Os irmãos gostaram de Pattinson e da "química" que o encontro gerou, e como andavam (sobretudo Josh) às voltas com leituras de Norman Mailer - O Canto do Carrasco, cuja versão filme, com Tommy Lee Jones, também se tornou uma referência "importante", e In the Belly of the Beast, sobre a correspondência trocada entre Mailer e um condenado em Rikers Island - pegaram nisso como elemento inspirador.

"A história não tem nenhuma relação, mas foi com isto na cabeça que desenvolvemos o argumento". Ao mesmo tempo, pelo universo criminal/familiar, o filme convoca fortemente memórias do cinema americano dos anos 70, filmes como Mean Streets de Scorsese ou o Dia de Cão (1975) de Lumet - quando ouve esta menção Benny interrompe e a rir-se, exclama: "Gosto de dizer que o filme é Dia de Cão meets Encontro de Irmãos (1988).

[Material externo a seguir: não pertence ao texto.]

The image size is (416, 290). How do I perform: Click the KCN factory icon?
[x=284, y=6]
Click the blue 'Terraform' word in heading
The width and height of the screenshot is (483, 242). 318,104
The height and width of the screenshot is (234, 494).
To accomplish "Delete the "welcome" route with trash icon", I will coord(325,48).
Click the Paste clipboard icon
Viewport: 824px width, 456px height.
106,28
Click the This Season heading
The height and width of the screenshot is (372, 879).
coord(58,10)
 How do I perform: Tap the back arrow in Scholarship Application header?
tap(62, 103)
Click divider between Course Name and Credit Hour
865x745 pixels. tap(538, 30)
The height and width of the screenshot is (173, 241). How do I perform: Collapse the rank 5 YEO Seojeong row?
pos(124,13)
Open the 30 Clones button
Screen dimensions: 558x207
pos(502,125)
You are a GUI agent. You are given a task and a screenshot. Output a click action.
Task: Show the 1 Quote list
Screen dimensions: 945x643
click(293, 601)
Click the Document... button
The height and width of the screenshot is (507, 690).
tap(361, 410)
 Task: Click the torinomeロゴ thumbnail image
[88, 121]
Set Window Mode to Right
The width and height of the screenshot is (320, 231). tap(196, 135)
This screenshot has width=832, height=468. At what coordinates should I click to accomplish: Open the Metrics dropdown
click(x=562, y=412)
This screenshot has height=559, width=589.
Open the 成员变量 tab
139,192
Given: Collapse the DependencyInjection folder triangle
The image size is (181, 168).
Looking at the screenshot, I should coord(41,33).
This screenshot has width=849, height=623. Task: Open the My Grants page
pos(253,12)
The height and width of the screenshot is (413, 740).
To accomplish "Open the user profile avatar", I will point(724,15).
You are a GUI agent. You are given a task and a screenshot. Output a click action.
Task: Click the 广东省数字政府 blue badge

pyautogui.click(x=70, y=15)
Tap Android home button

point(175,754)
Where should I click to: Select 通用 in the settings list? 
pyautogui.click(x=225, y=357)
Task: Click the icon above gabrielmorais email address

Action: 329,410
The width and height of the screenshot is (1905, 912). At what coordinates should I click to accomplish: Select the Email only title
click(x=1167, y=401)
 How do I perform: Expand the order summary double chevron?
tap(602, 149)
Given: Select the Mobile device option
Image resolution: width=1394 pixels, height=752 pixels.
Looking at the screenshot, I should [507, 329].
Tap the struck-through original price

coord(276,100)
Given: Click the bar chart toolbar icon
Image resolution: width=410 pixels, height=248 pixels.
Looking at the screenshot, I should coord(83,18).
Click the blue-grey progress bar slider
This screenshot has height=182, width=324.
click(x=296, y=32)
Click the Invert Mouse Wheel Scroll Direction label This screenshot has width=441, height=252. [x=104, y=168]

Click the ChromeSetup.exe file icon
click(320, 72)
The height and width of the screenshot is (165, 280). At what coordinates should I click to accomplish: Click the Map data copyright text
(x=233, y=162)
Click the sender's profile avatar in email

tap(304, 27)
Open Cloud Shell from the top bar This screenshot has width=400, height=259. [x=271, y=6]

Depois, mais seriamente, diz que "claro que sim", e se nunca houve nenhuma vontade de homenagem ou citação expressa, esse cinema é importante para eles (no caso de Scorsese, Benny diz que Nova Iorque Fora de Horas, de 1985, terá sido uma presença mais consciente durante o trabalho no filme). Mas também, insistimos, o outro lado da tradição novaiorquina, as independências e as vanguardas, Cassavetes, Mekas, etc, onde os Safdie aprenderam "lições em termos de leveza de produção e de um olhar pessoal, poético, sobre a cidade". Insiste que nunca pretendem "citar", mas reclama essa integração no que chama a "tradição de Nova Iorque", e a "dinamitação da fronteira arte/entretenimento".

Depois há aspectos que, no meio da alucinação de Good Time, ecoam temas muito presentes na vida americana contemporânea - as personagens dos imigrantes, ou aquele programa de televisão, que numa cena se vislumbra, sobre a brutalidade policial. Acaso? "Não, claro que não. Queremos que o filme reflicta a sociedade de onde vem, e acho que pode chamar-lhe um 'filme político'".